Data records:

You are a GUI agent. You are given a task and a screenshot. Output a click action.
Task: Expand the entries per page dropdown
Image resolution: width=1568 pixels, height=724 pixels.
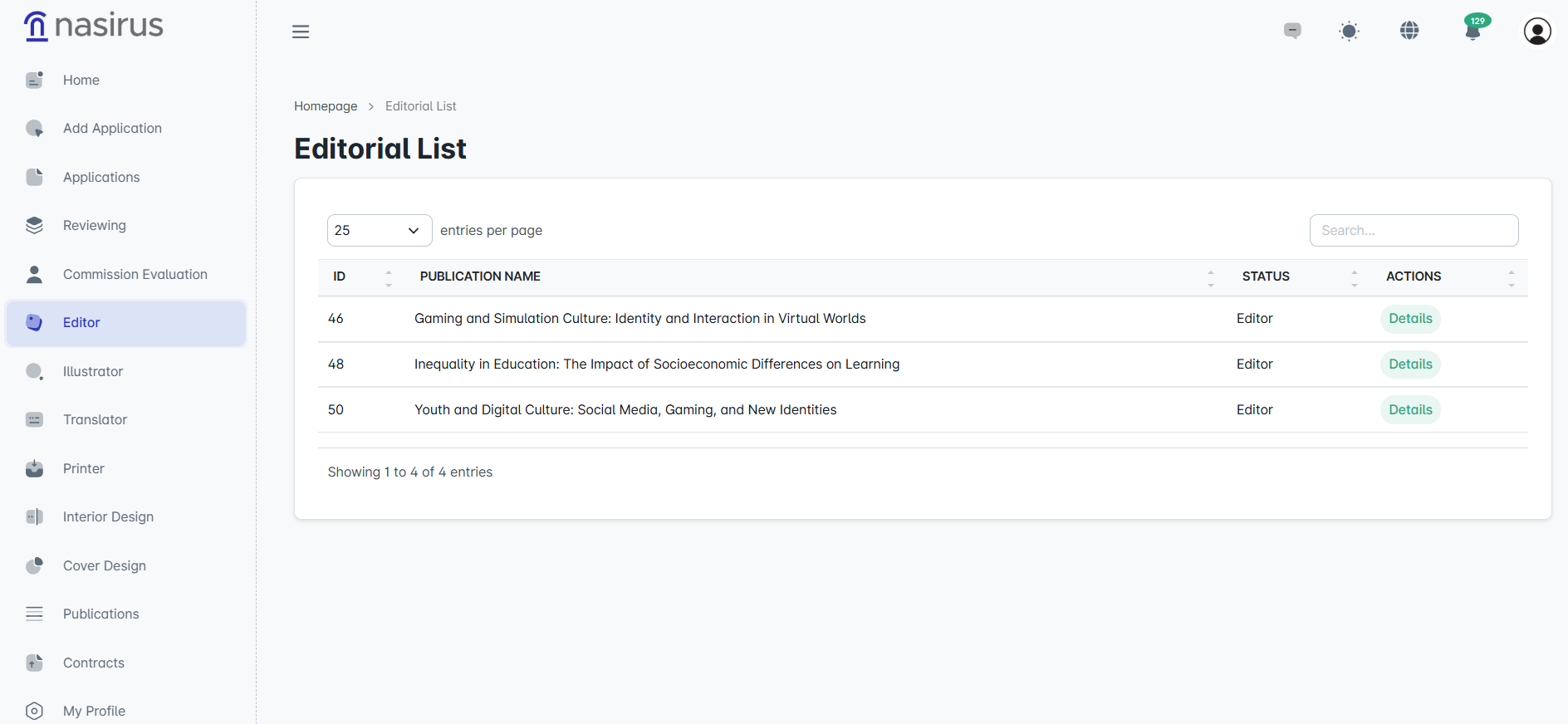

==

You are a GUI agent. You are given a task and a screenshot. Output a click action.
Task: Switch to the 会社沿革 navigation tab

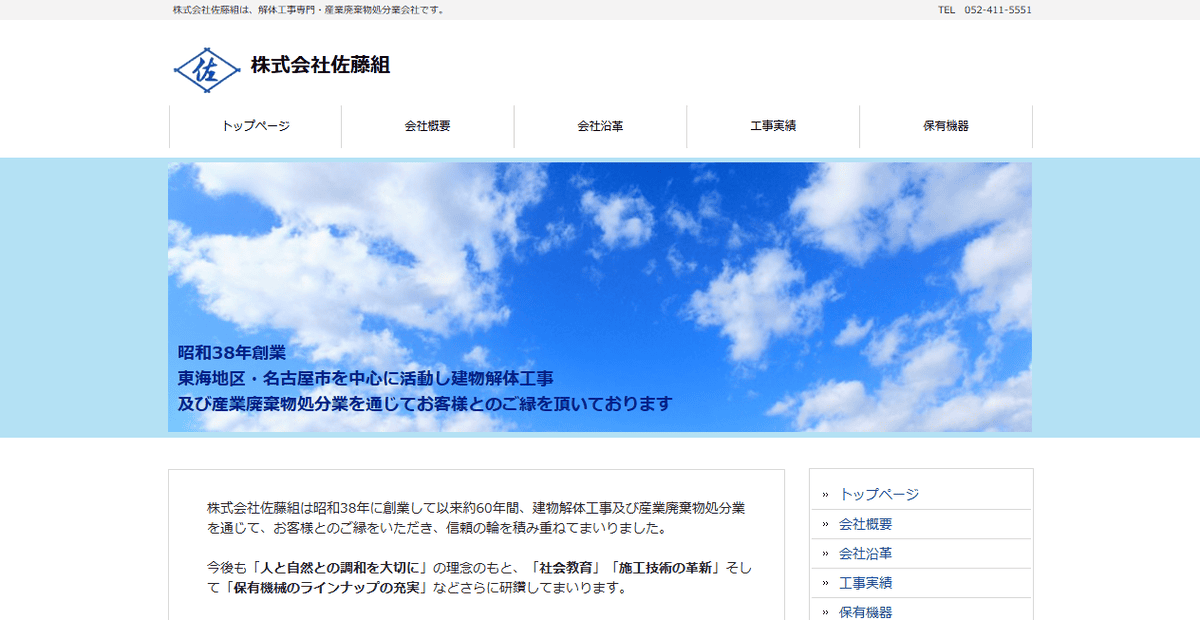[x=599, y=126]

==

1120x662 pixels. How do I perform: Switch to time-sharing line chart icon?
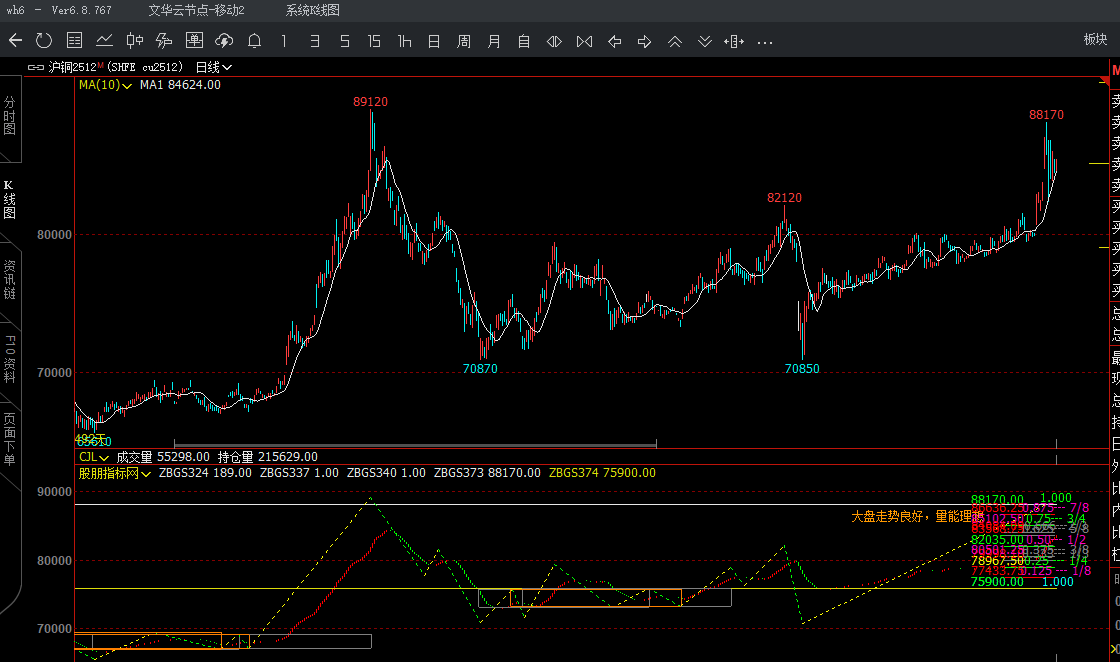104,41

Task: Write out exactly the lines above from the line with "Task: Expand the entries per page dropdown" through the line with "Image resolution: width=1568", both of them included, and leave out all other lines.

Worked solution:
Task: Expand the entries per page dropdown
Image resolution: width=1568 pixels, height=724 pixels.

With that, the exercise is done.